* start Entries supplied *

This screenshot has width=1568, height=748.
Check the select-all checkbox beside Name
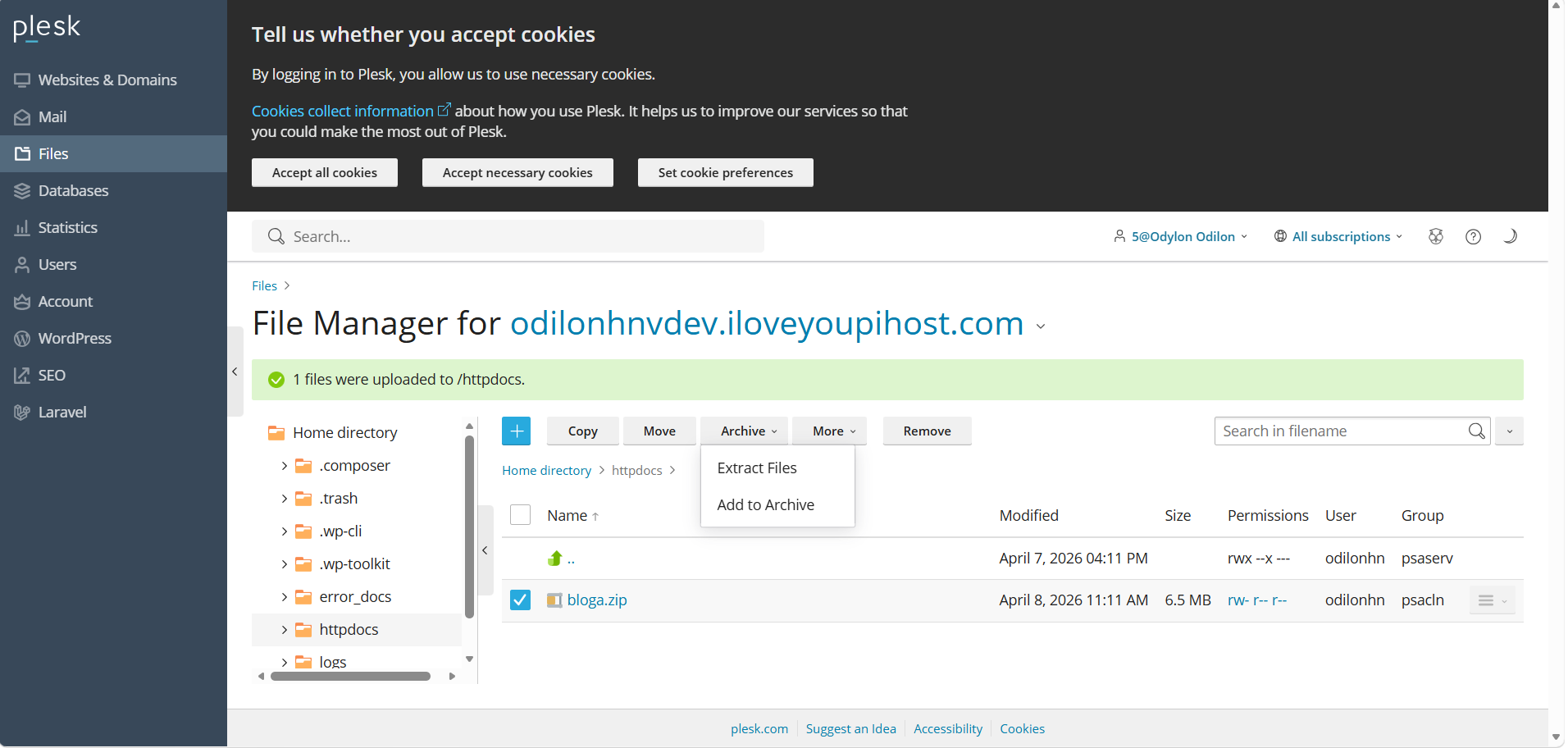tap(520, 515)
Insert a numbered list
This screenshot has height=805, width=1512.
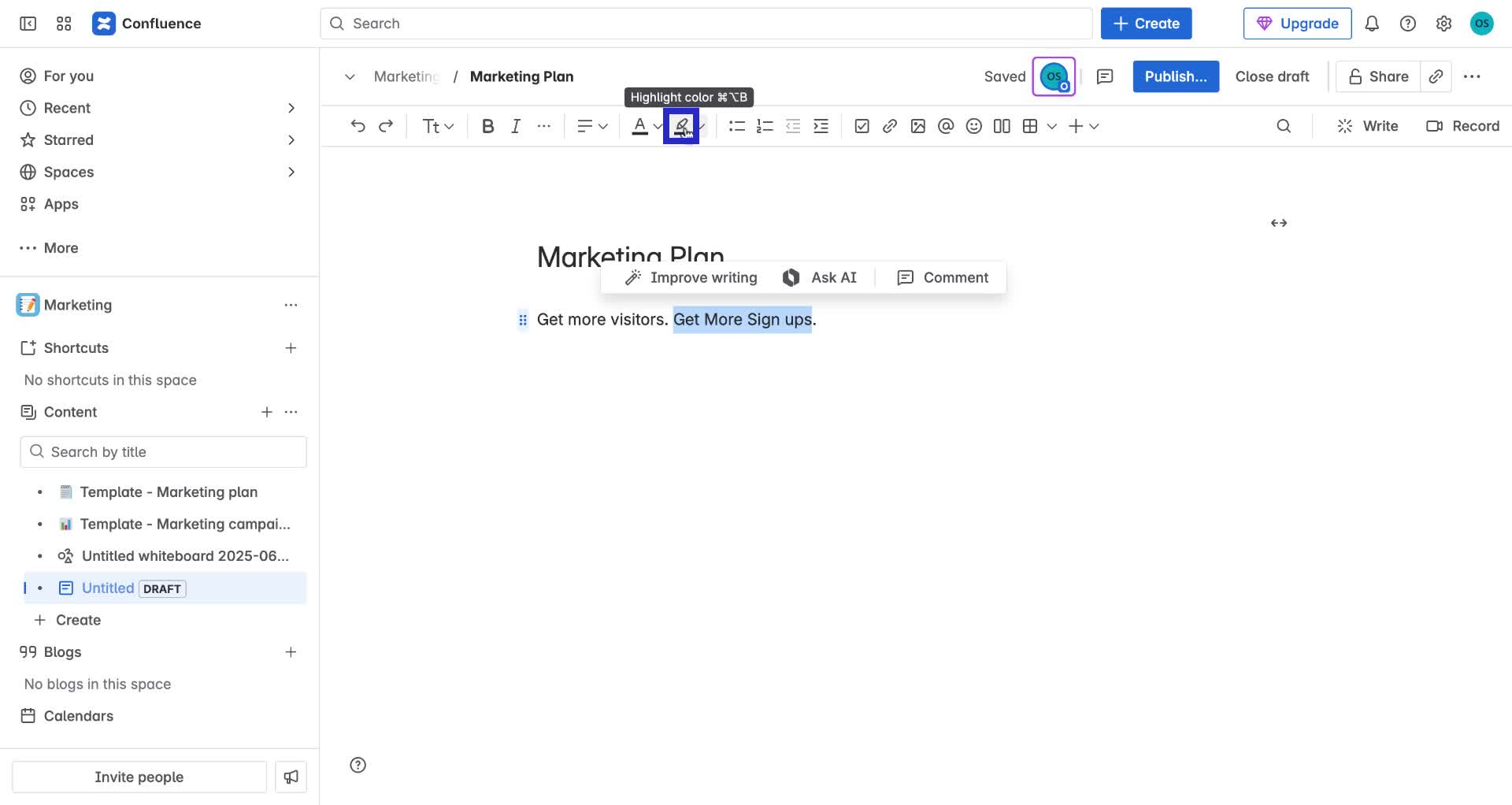(765, 126)
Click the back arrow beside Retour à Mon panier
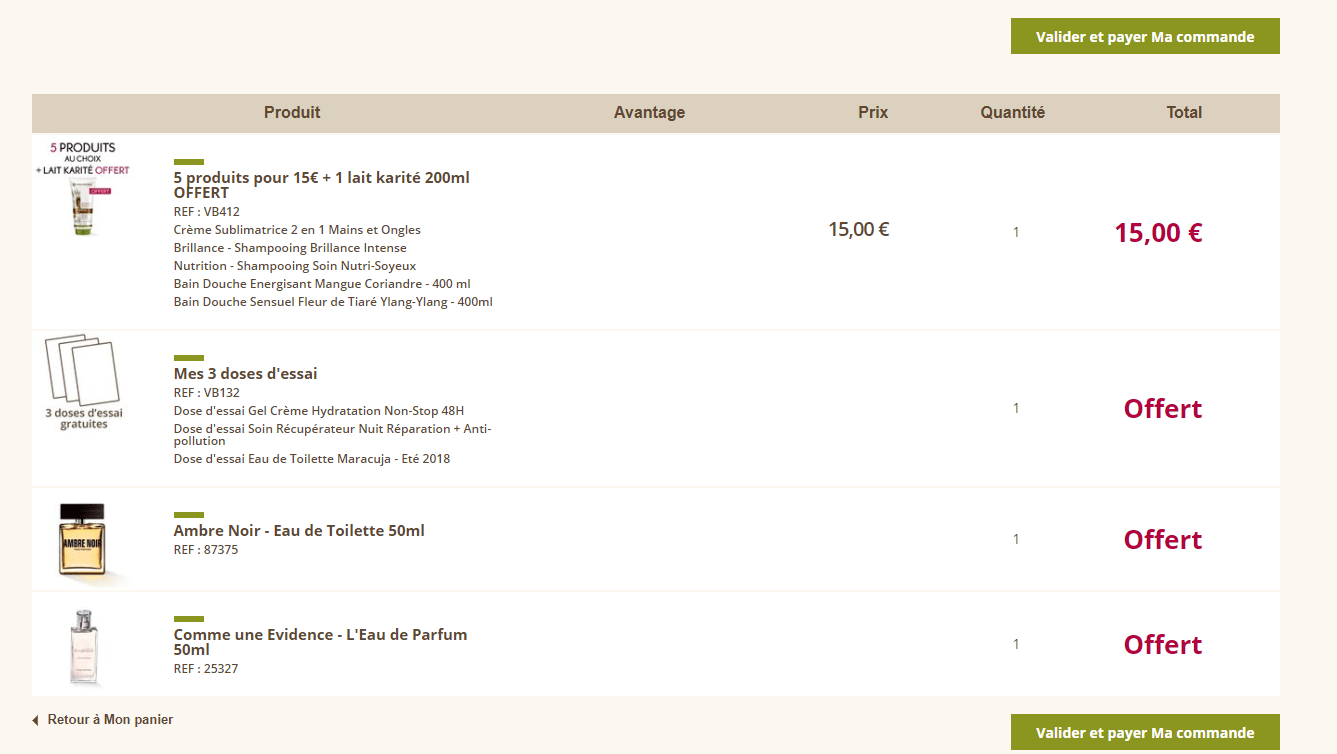The width and height of the screenshot is (1337, 754). pos(35,720)
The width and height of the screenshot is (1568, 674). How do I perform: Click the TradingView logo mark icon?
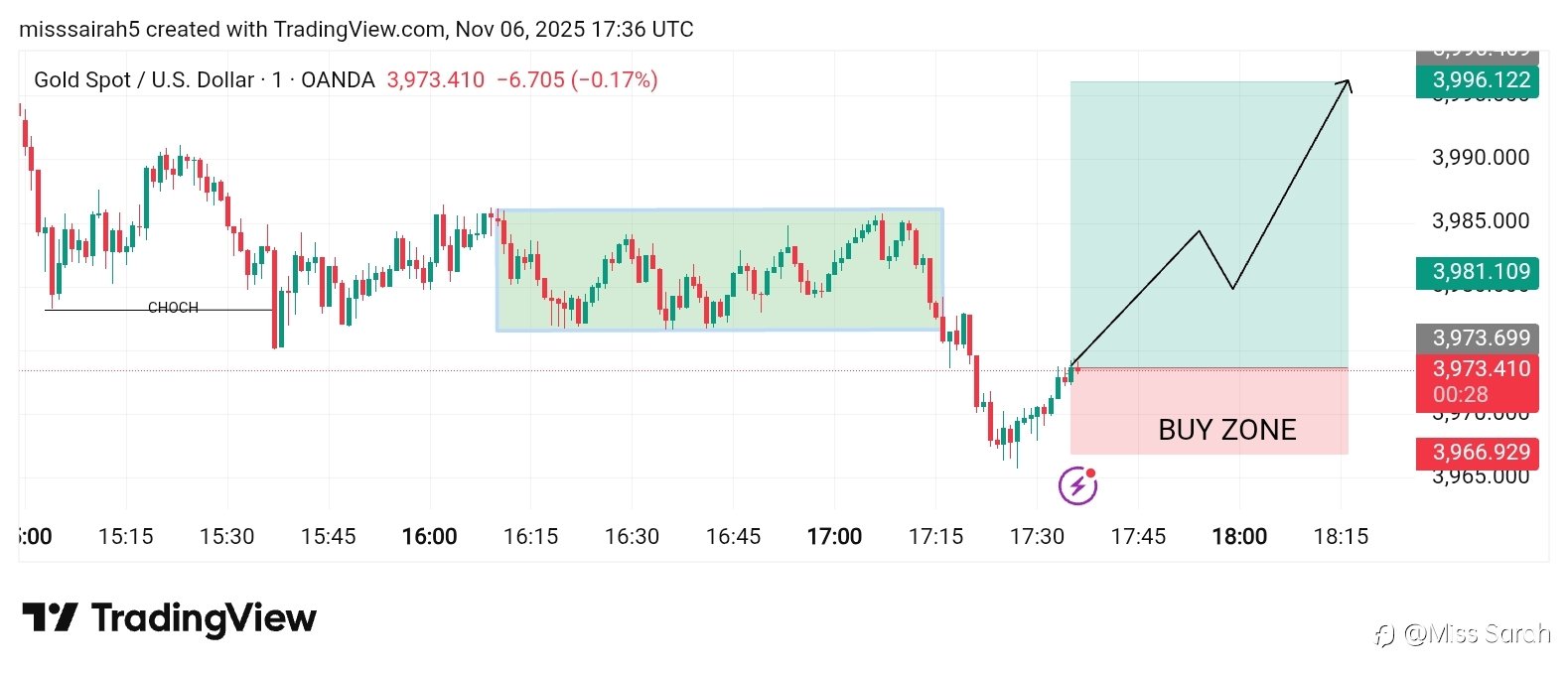(x=50, y=617)
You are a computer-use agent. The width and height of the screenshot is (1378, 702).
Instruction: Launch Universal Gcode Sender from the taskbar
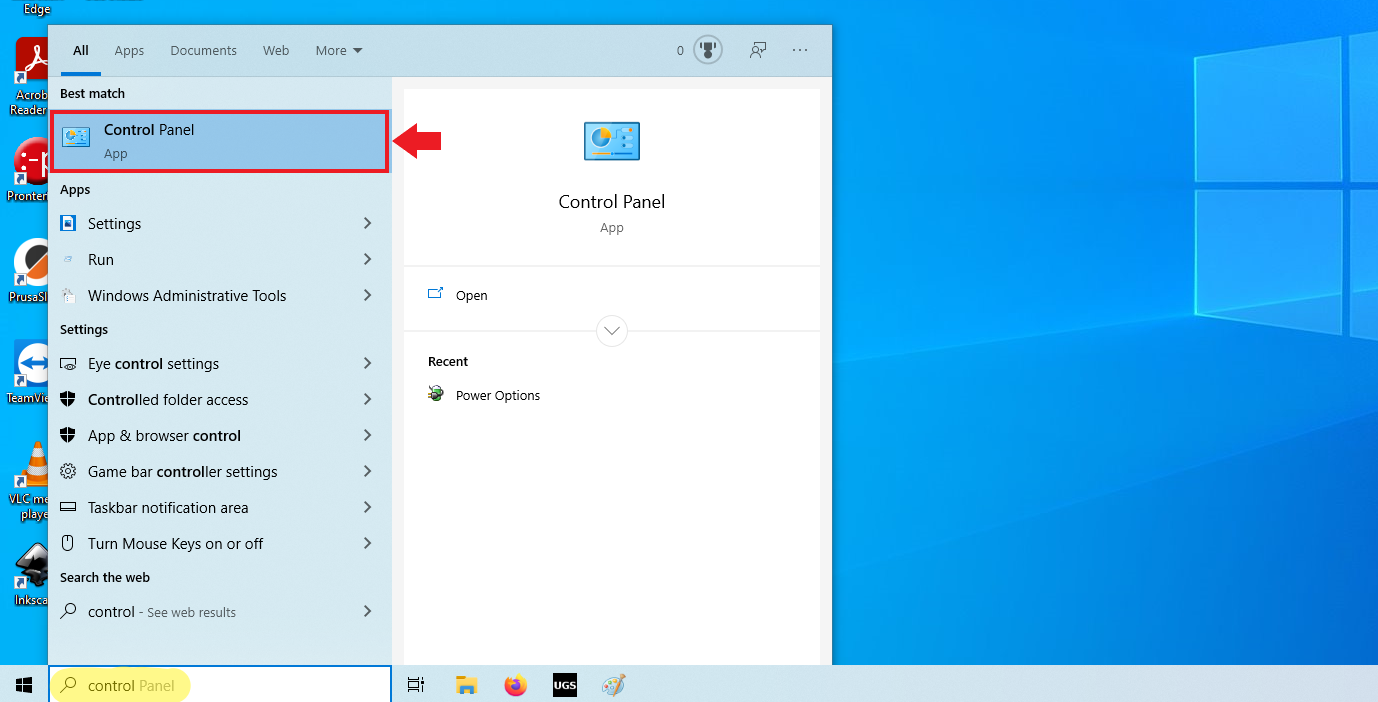point(564,685)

* end Entries supplied *

» Set exercise: Can you copy out word for word the rows from the line containing "Click the back" through the last line of the rows, omitting the pictures?

» Correct response:
Click the back arrow beside Retour à Mon panier
The width and height of the screenshot is (1337, 754). pos(35,720)
The width and height of the screenshot is (1568, 674). How do I perform: Click the TradingView logo mark icon?
(x=50, y=617)
You are a computer-use agent. The width and height of the screenshot is (1378, 702).
Instruction: Launch Universal Gcode Sender from the taskbar
point(564,685)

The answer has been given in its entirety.